Independence in the game industry isn’t just for tiny developers looking to break free of their corporate taskmasters. Even mega-publisher Activision Blizzard wants to assert its independence, so much so that late last night it announced an $8.17 billion buyback of most of the shares in the company owned by French entertainment conglomerate Vivendi.

Activision Blizzard is buying about 429 million shares in itself from Vivendi for $5.83 billion, and an investor group led by CEO Bobby Kotick and Co-Chairman Brian Kelly is buying 172 million more shares for $2.34 billion. Kotick and Kelly are responsible for $100 million of that purchase, showing their continued personal investment in the future of the company. Vivendi will still retain a 12 percent share of Activision going forward, down from its current 61 percent stake.

Activision merged with Vivendi back in late 2007 in an $18.8 billion deal that all but eliminated the previously vibrant Vivendi Games as a distinct entity. The merger also reportedly caused some collateral damage for the once-proud Sierra Games sub-brand.

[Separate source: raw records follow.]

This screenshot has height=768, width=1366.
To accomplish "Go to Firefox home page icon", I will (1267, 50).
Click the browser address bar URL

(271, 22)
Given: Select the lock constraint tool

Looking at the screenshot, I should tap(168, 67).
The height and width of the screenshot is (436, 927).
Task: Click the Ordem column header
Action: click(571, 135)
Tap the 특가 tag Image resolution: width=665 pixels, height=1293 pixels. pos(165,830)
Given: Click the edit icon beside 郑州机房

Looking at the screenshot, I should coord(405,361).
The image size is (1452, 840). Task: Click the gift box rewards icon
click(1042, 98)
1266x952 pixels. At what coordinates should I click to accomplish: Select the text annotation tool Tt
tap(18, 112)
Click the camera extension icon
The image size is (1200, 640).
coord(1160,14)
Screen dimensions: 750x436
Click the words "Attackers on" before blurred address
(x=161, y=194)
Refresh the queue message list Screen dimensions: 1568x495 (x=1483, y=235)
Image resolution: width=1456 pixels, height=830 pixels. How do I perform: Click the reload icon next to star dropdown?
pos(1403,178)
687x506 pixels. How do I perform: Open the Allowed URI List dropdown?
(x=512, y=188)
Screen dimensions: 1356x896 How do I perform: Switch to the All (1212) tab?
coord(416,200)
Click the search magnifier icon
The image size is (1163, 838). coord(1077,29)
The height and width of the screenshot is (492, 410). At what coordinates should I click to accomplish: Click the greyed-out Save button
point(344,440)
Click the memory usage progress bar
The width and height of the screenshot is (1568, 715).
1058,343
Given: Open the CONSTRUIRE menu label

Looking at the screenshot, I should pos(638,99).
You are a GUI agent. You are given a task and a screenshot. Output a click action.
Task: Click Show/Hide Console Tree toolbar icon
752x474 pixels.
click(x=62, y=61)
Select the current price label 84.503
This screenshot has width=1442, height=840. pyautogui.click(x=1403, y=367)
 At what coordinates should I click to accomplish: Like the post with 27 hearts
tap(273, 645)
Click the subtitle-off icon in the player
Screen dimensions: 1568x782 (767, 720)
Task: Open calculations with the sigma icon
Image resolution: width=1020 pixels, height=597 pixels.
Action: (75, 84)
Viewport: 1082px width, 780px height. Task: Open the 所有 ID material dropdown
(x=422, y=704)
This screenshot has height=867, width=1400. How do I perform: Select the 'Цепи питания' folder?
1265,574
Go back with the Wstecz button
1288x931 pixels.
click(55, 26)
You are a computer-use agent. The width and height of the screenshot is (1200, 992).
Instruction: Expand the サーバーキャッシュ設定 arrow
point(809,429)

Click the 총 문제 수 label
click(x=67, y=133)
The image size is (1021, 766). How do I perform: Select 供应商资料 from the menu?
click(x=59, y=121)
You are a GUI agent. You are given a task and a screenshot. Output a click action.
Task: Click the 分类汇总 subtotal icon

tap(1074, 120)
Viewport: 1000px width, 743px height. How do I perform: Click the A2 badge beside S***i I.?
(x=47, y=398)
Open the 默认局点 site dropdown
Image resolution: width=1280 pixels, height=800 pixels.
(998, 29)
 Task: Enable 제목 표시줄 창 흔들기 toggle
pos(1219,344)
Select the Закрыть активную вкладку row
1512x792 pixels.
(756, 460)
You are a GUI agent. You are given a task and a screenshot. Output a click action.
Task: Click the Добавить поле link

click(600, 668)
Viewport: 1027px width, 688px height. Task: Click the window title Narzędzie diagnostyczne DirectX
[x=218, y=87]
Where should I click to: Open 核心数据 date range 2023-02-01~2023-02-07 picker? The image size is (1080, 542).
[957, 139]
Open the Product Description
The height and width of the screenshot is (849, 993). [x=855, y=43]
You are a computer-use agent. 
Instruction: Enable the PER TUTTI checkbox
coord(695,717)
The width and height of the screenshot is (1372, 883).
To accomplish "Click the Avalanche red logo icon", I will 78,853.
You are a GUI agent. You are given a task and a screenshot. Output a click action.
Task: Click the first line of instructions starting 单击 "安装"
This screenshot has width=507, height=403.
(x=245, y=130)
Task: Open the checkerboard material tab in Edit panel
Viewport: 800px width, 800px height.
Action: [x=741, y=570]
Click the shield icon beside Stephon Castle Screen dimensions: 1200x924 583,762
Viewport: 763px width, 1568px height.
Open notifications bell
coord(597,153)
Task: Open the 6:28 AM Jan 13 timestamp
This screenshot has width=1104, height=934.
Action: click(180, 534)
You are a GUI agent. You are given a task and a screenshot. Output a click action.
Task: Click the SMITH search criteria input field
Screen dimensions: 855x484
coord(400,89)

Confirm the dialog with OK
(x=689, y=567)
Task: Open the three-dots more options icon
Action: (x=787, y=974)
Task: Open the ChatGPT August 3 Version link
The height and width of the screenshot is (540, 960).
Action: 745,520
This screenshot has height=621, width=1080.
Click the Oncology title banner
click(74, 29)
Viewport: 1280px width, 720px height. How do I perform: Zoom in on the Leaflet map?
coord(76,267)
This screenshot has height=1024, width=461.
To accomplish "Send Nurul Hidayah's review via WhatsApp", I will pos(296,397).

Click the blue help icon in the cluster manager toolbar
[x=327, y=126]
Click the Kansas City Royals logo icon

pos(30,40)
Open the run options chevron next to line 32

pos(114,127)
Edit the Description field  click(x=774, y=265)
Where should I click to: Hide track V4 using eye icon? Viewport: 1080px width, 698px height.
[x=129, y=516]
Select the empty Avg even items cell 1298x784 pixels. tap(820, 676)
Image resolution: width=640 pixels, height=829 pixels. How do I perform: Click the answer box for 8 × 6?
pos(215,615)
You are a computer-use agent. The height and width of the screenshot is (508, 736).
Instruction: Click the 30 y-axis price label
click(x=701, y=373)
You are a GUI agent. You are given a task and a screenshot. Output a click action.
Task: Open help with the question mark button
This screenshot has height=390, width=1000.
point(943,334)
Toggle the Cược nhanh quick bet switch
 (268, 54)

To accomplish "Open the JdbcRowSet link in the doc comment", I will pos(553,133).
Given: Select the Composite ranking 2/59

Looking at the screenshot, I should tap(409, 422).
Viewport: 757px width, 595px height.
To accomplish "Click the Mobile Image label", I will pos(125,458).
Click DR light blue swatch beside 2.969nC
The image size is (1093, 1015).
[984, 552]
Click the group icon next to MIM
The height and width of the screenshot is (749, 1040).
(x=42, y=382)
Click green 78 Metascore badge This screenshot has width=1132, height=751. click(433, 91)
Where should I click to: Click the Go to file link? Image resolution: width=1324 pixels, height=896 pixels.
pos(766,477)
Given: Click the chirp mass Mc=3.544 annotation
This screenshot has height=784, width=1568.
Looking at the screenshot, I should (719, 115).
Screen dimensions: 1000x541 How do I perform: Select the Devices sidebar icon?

Why move to get out from under Vivendi’s shadow now? It’s possible that Activision was feeling stifled by its parent’s corporate machinations and wants to strike out in a bold new direction without being beholden to the bottom-line of a mega-corporation. But that seems a bit unlikely since Activision is still an investor-driven mega-corporation in its own right.

More likely, Kotick and other investors were tired of seeing Activision’s consistently strong earnings being gobbled up by a parent company that bought them out just before a big surge. When Vivendi first merged with Activision, the recently released Call of Duty 4: Modern Warfare was just a surprisingly successful holiday release and not yet a global phenomenon franchise that would bring Activision largely unexpected billions. Vivendi also swooped in just in time to reap a lot of the profits Activision was able to squeeze from its newly acquired Guitar Hero franchise before the bottom fell out from the rhythm gaming market.

Activision Blizzard expects to bring in $4.31 billion in revenue this fiscal year, which actually makes today’s $8.2 billion buyback seem like a deal. Obviously, Kotick and company expect those revenue numbers to continue to climb even higher in coming years, and they want to recapture a significant stake in the company before it becomes even more expensive to do so.